Start of Text excerpt

AMW: What does population say about the outlook for rents?
We look at population dynamics over the COVID period and assess their implications for the outlook for rents.
- Previous work has identified rents as a key component to watch in the CPI. They historically have been sensitive to labour market conditions as well as the housing cycle and a key barometer of core inflationary pressures. During the height of the pandemic, rents fell from negotiated rent decreases, many temporary relief measures, and it is unclear how much signal we will be able to take from a likely rebound in rents. In this weekly, we look at population dynamics over the COVID period and assess their implications for the outlook for rents.
- Rents in the CPI reflect only capital cities and are dominated by Sydney and Melbourne, together accounting for over two-thirds of the rents in the CPI basket. Within these cities, two thirds of rentals are houses, and a third of rental properties are units. The experience of these cities is quite different to the rest of Australia, with closed borders likely to weigh on rents:
- Population growth in these cities was driven by net overseas migration, but that turned negative during the pandemic. In addition, Melbourne saw large net outflows from interstate migration as arrivals from other states slowed dramatically during the second lockdown.

End of Text excerpt
Start of Stored data

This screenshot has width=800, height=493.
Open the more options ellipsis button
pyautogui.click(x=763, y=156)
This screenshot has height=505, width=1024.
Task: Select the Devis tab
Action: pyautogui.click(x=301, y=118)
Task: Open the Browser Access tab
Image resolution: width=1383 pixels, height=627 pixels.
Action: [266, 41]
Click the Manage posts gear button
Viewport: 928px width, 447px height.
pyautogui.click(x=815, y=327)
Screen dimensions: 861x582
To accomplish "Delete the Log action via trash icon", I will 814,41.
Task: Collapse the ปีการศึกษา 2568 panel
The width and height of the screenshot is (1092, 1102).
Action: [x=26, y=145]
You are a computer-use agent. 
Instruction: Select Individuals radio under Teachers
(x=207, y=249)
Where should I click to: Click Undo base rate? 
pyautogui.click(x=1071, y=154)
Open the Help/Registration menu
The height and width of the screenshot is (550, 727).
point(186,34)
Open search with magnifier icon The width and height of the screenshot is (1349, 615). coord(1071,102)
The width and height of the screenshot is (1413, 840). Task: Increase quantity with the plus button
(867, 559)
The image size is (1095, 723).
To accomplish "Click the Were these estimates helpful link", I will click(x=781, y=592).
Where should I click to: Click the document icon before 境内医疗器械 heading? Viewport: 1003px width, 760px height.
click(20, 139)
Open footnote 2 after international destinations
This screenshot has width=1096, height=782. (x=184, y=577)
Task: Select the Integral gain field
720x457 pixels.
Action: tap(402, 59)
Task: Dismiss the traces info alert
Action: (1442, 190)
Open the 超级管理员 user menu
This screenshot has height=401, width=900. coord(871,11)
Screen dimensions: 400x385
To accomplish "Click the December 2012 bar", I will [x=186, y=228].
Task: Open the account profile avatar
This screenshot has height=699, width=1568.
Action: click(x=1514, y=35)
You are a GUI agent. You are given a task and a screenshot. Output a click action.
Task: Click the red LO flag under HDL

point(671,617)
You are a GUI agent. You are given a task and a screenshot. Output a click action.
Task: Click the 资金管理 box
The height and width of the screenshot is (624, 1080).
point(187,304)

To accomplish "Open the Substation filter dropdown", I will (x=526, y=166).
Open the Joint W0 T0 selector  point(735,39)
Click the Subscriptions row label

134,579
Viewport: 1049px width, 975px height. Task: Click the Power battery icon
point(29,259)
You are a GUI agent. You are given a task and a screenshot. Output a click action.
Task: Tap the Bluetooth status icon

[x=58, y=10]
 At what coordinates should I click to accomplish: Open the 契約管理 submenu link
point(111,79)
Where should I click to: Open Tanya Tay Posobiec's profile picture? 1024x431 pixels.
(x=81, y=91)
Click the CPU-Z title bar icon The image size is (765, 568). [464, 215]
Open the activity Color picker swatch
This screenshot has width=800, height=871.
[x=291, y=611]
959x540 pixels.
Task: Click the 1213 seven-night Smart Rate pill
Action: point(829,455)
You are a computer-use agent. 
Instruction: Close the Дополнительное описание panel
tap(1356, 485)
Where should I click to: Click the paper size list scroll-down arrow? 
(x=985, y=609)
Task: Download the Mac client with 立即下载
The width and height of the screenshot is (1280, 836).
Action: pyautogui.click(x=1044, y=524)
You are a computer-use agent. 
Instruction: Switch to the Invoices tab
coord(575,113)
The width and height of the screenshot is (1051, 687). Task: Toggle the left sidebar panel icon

End of Stored data

» **Task set**:
1 - List every place name that appears in the text on rents and population dynamics.
2 - Continue the text on rents and population dynamics from its last sentence.

» **Responses in order**:
1 - Sydney, Melbourne, Australia

2 -
- These dynamics have been reflected in vacancy rates and rental prices. Unit rents continue to weigh, especially in Melbourne, while house rents have lagged broader increases. Closed borders will weigh on rents in these cities.
- It’s still unclear how movements within states will play out: will migration out of cities ease or reverse as life returns closer to “normal”, as localised lockdowns become rarer, rebalancing rental demand back towards cities and ease pressure in regional rental markets. Targeted rent reductions at the onset of the pandemic are also likely to continue to revert to current market rates.
- In the medium term, labour market conditions, household incomes, and the supply/demand dynamics in housing are key drivers of rent inflation. While rents will remain a cyclical barometer and driver of inflation, a rebound from pandemic impacts alone would not be a signal of broader inflationary pressure. Recent growth in rents suggests some strengthening in rents inflation in coming quarters, however, vacancy rates remain high in inner cities, especially Melbourne and Sydney, and are unlikely to tighten materially until international borders are re-opened, pencilled in early 2022.